This is a long explanation, so thank you in advance for anyone who reads it and thinks about it!
I have N remote processes that gather some live data, format it into documents, and send off batched index requests to my ElasticSearch (ES) cluster. Some of these processes produce documents very frequently (1 batch / sec consistently), while others might send every couple minutes or even hours. These processes might fall behind, get stuck, or ES might service their index requests in an unexpected order. Also, I can tell which process a document comes from by the value of a certain field F (there is a one-to-one mapping F value -> generation process).
On the other end, there are users that make calls to an API that I have control over, which is implemented by making one (or several) queries to ES for the near-live data coming in from the N processes.
I want to design the API such that the users get data that is complete, at the cost of having it be less near real-time. That is, when the user calls my API, the response should only contain documents whose timestamps are less than T_end; where T_end is the latest timestamp up to which all documents produced by the N processes are indexed into ES. Put another way, if at time T, ES has indexed X documents with timestamps <= T_end, then for any other T’ > T, ES should still have only X documents with timestamps <= T_end.

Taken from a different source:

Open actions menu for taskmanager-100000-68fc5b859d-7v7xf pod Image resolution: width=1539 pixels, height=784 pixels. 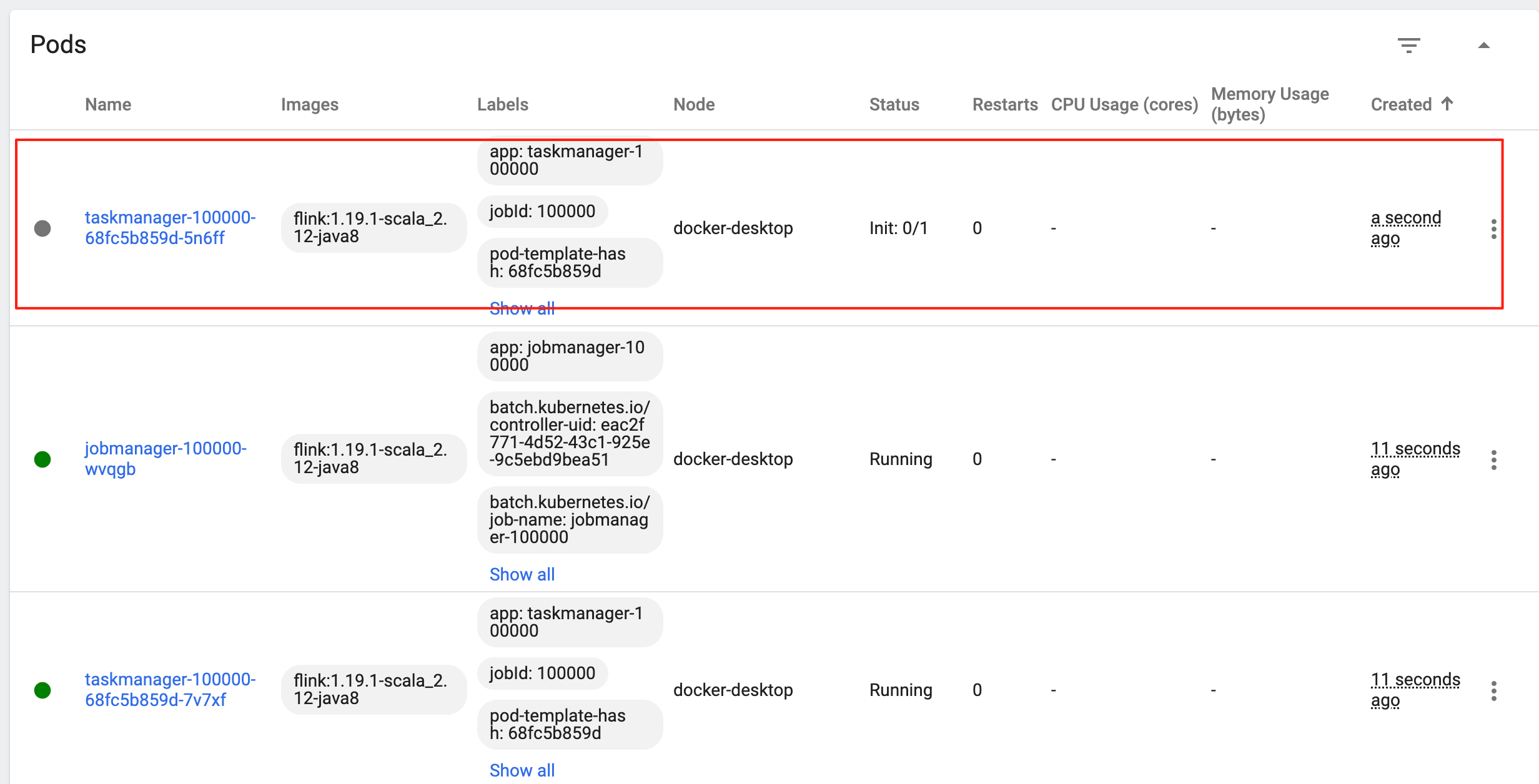(1493, 691)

I’m just trying to formalize the point that I don’t want the users to get incomplete data from the N processes. Note that is only a problem for N > 1 (when N = 1, it’s trivial).
I have one idea for how to make this guarantee. When the user calls the API, I make 2 queries:
- term aggregate by F, and find the max timestamp per bucket; the minimum of all these timestamps is T_end
- make the regular query, with a range filter for the timestamp to be <= T_end
One issue with this solution is that some of the gathering processes emit documents every couple hours, while others emit every second. This means that T_end could be much older than it needs to be.

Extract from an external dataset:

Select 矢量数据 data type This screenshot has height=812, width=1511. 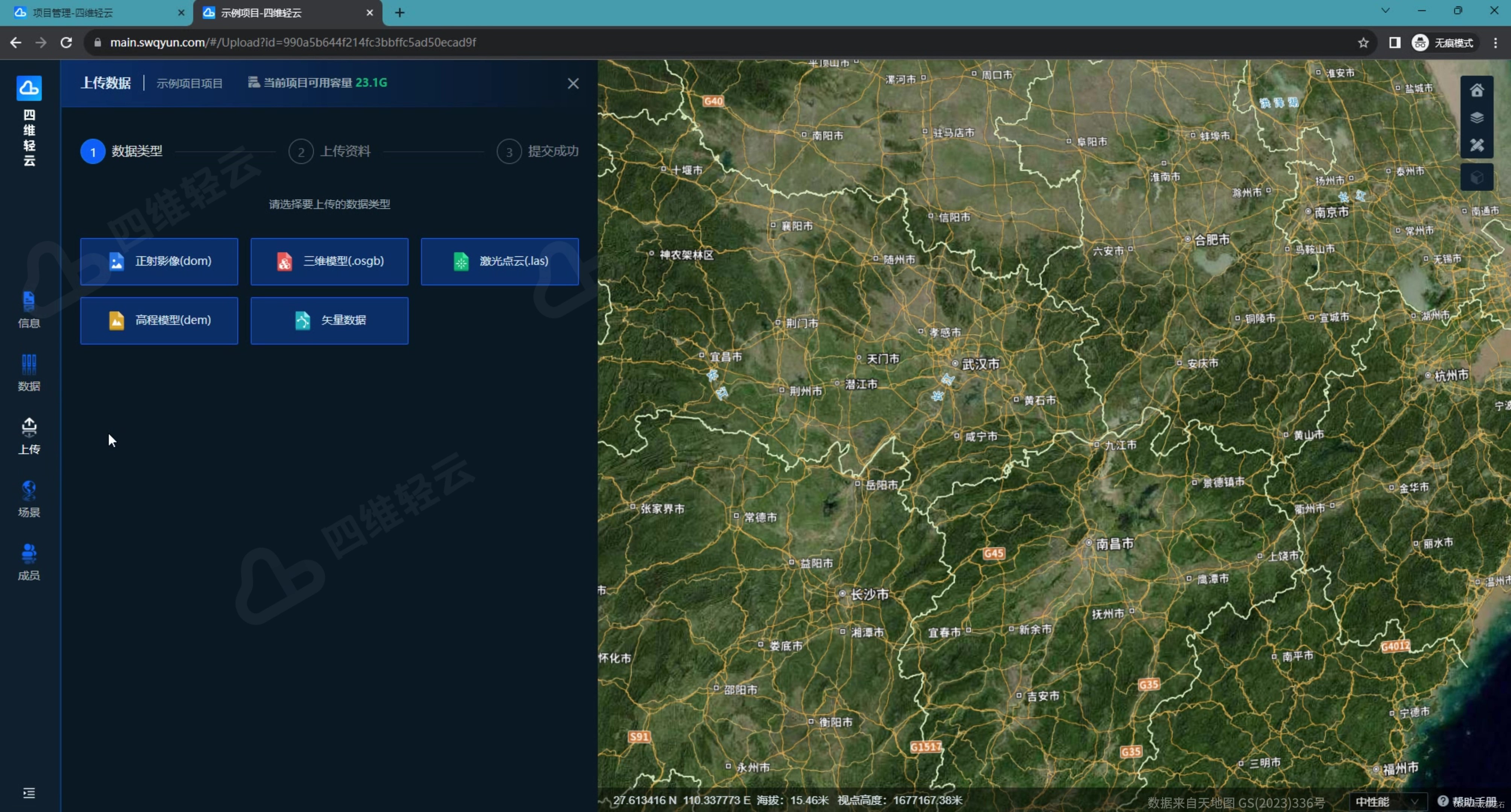click(329, 320)
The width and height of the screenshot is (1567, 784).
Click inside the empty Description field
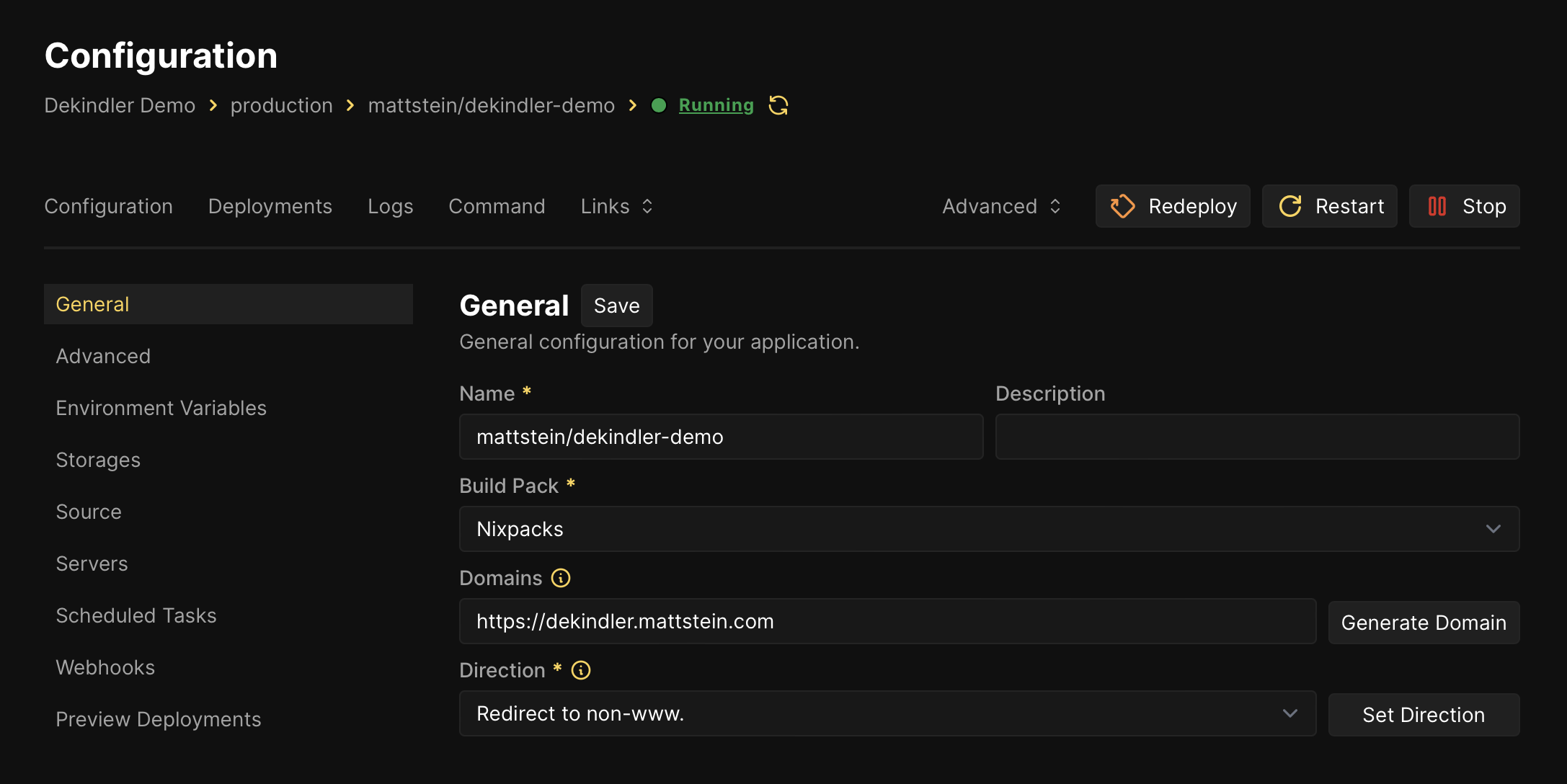pos(1257,437)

process A emits documents at 9:00, 9:01, … 12:00, 12:01, … 13:58, 13:59
process B emits documents at 9:00 and 12:00
If a user makes a query at 14:00, I want to return ALL of the A documents both of the B documents. However, with the solution above I would have T_end = 12:00, so all of the A documents after 12:00 would be omitted.

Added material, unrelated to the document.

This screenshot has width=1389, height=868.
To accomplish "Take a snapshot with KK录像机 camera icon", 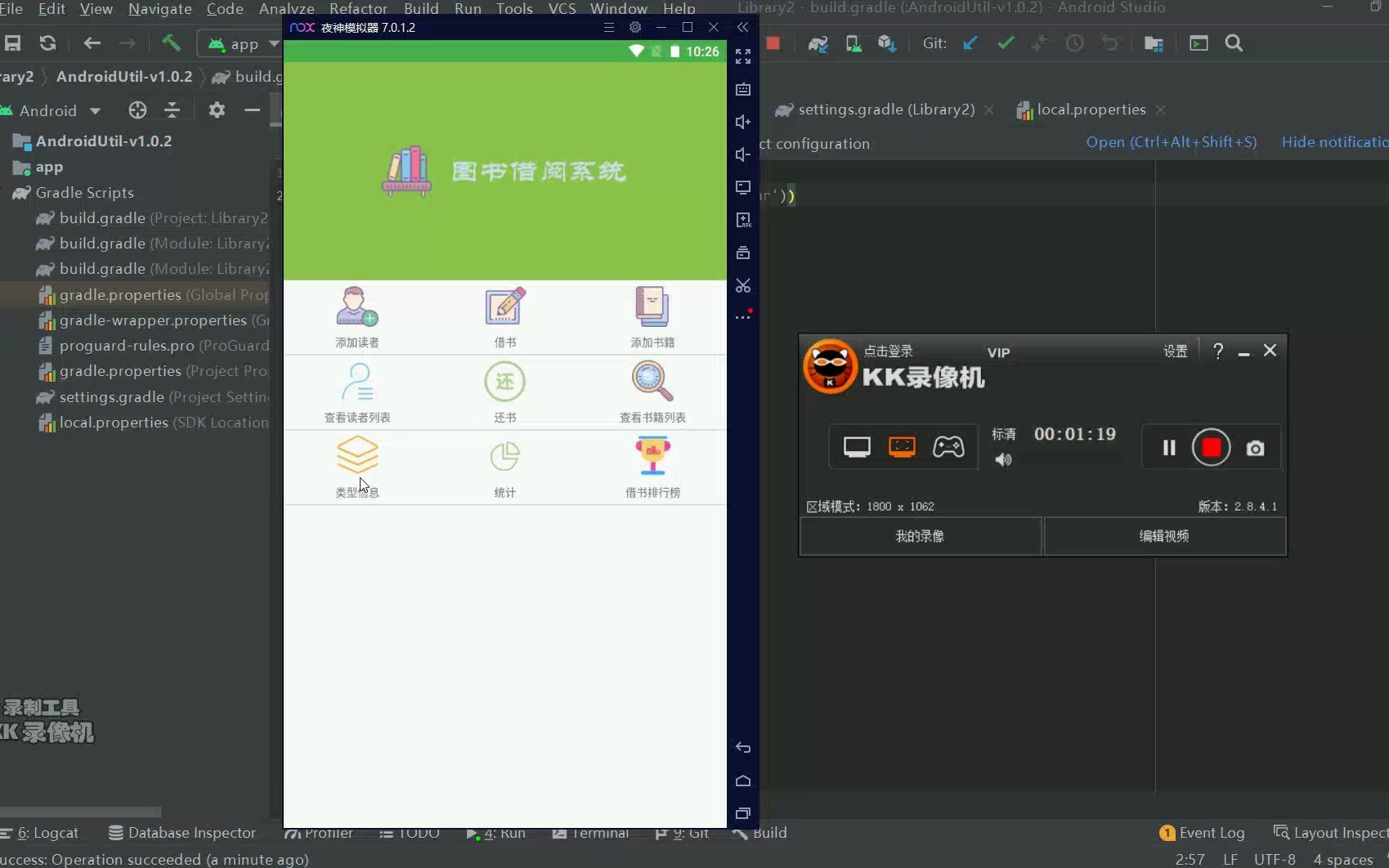I will point(1256,447).
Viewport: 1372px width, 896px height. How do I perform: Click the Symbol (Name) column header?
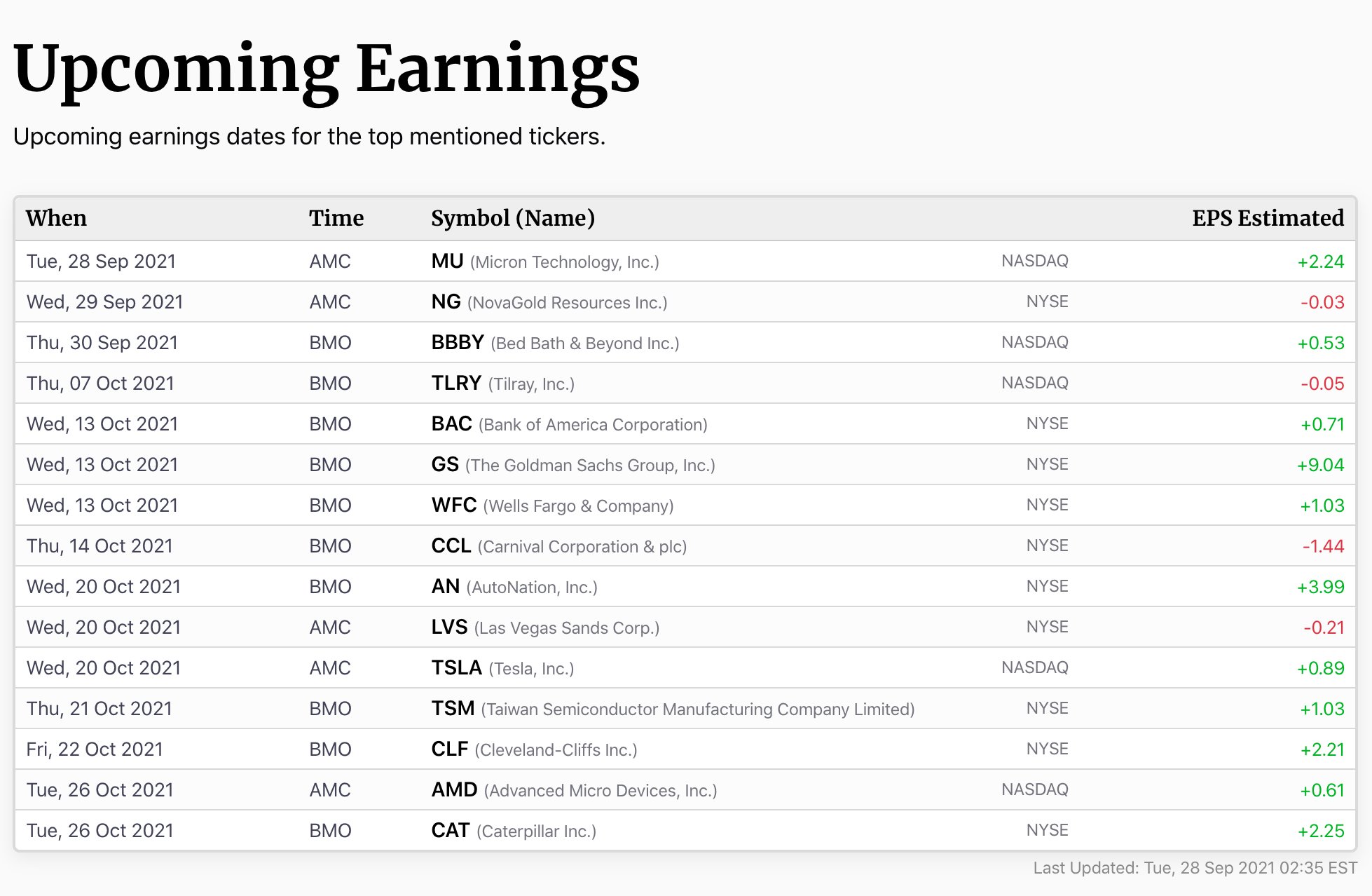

I have each data gathering process send a heartbeat by making an update to a special “heartbeat” document in ES once every second (and have 1 heartbeat document for each generation process). Thus, when the user calls the API, the queries become:
- get the N heartbeat documents (regular, non-aggregated query); the smallest timestamp is T_end
- same as last time, query for documents with timestamp <= T_end
One implication of having a heartbeat is that each data generator would need to be either multi-threaded or have an event loop. In the generators that already send batches of document per second, the heartbeat update could be included in the batched request, thus saving some of the connection handshake overhead.
- Are there any mechanisms in ElasticSearch that might indicate when the data was last complete? (as defined above)
- Are there any reasons that the heartbeat solution would not work with ES?
- Are there any technologies that sit in between data generation processes and ES that will solve this problem easily? (logstash, kafka, etc.)